- [ФРАГМЕНТ ДОКУМЕНТА]:

Внутри газовых камер. Подлинный рассказ работника крематория Освенцима
Шрифт:
Многие евреи в моем окружении были религиозными. Но, наверное, не так, как в маленьких деревнях Польши, где все поголовно были очень набожными. Когда у меня была бар-мицва, я не умел читать на иврите, поэтому выучил все наизусть. Отца уже не было, и дед отвел меня в синагогу. С того дня, когда я ложился спать у него дома, он будил меня на рассвете, чтобы я мог пойти с ним на утреннюю молитву. Как и все тринадцатилетние подростки, которые предпочитают спать спокойно, я переворачивался в постели и стонал в надежде, что на этот раз не придется никуда идти.
Каковы были отношения между евреями и неевреями?
Особых проблем не было. Хотя большинство моих друзей были евреями, я общался
Но вы не испытывали на себе особой враждебности к евреям…
Единственное время, когда мы чувствовали неприятное напряжение, – это православная Пасха. В кинотеатрах можно было увидеть короткометражные фильмы, разжигающие антисемитизм, в которых говорилось, что евреи убивают христианских детей и используют их кровь для приготовления мацы. Это были самые тяжелые моменты, но я не помню, чтобы они перерастали в насилие. С другой стороны, можно было почувствовать, как трудно быть евреем, когда сменилось правительство и к власти пришли фашисты.
Тогда у евреев начались настоящие проблемы. Даже когда другие мальчишки провоцировали драку, всегда обвиняли евреев. Но в остальном мы были настолько далеки от мировых событий, что мало кто из нас знал о происходящем в Германии в то время. До самого конца, по сути, никто и представить себе этого не мог. Понимаете, у нас не было ни телефона, ни радио, кроме как в двух такси на весь город. Один из двух водителей был евреем, и однажды, когда мы проезжали мимо его машины, услышали, что кто-то странно разговаривает, – это было радио. Мы заинтересовались и захотели узнать, как оно устроено, это радио. Но я был слишком мал, и мне было не до того.

- [ЗАПИСИ ДАННЫХ]:
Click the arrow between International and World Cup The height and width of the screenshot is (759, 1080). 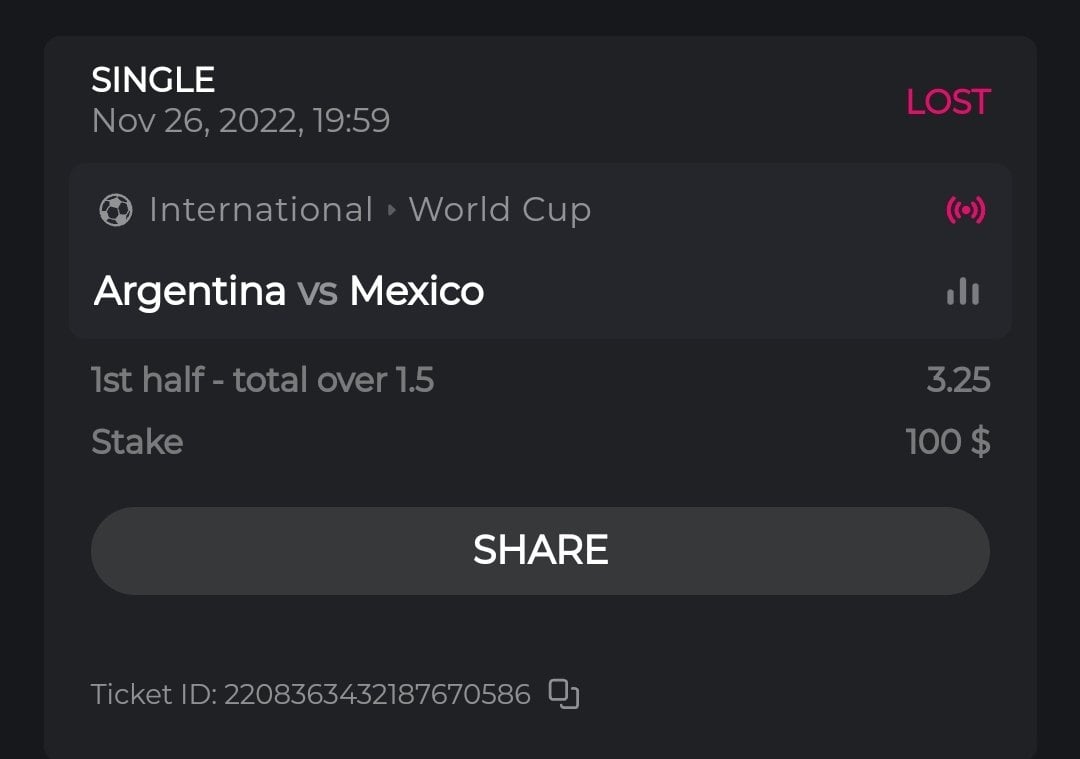pos(391,211)
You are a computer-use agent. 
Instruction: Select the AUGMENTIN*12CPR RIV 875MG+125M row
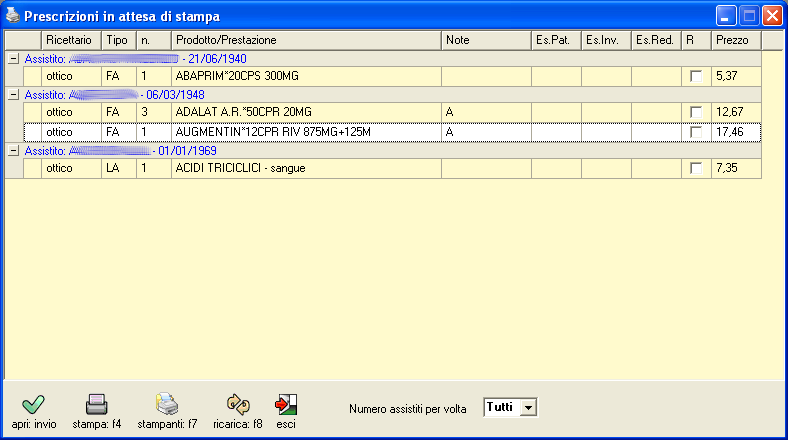coord(305,132)
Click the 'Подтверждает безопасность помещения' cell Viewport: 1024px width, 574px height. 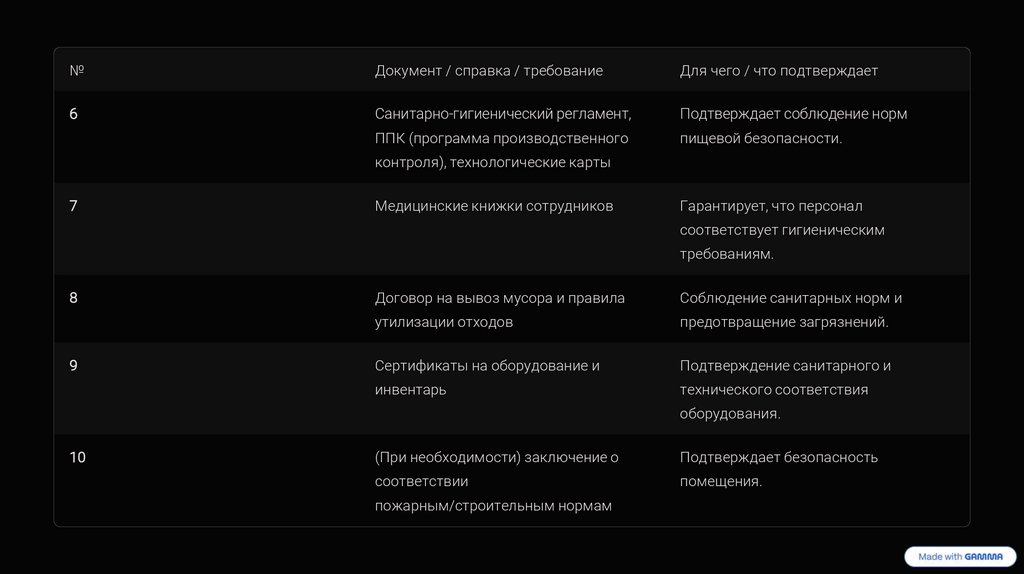pyautogui.click(x=778, y=470)
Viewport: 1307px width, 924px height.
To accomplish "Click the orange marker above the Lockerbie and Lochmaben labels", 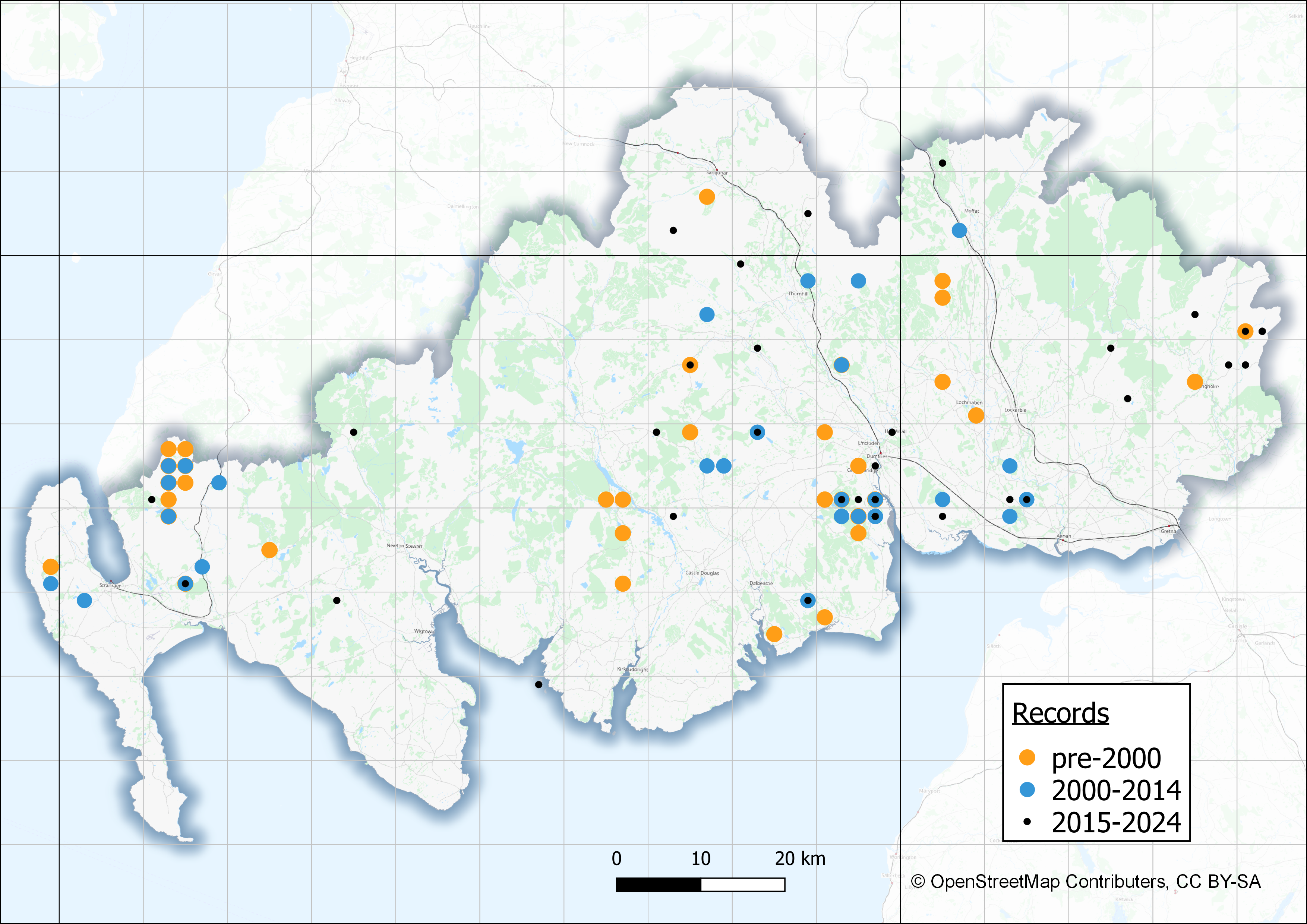I will [x=942, y=382].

- [ЗАДАНИЕ 1]:
Продублируйте из фрагмента документа участок от «Каковы были отношения» до «власти пришли фашисты.» включительно.
- [ЗАДАНИЕ 2]:
Ответьте кратко по фрагменту документа:
(а) Кто отвел рассказчика в синагогу?
(б) Во время какого праздника ощущалось неприятное напряжение?
(в) В скольких машинах на весь город было радио?

- [ИТОГОВЫЙ ОТВЕТ 1]:
Каковы были отношения между евреями и неевреями?
Особых проблем не было. Хотя большинство моих друзей были евреями, я общался
Но вы не испытывали на себе особой враждебности к евреям…
Единственное время, когда мы чувствовали неприятное напряжение, – это православная Пасха. В кинотеатрах можно было увидеть короткометражные фильмы, разжигающие антисемитизм, в которых говорилось, что евреи убивают христианских детей и используют их кровь для приготовления мацы. Это были самые тяжелые моменты, но я не помню, чтобы они перерастали в насилие. С другой стороны, можно было почувствовать, как трудно быть евреем, когда сменилось правительство и к власти пришли фашисты.

- [ИТОГОВЫЙ ОТВЕТ 2]:
(а) Дед.
(б) Во время православной Пасхи.
(в) В двух такси.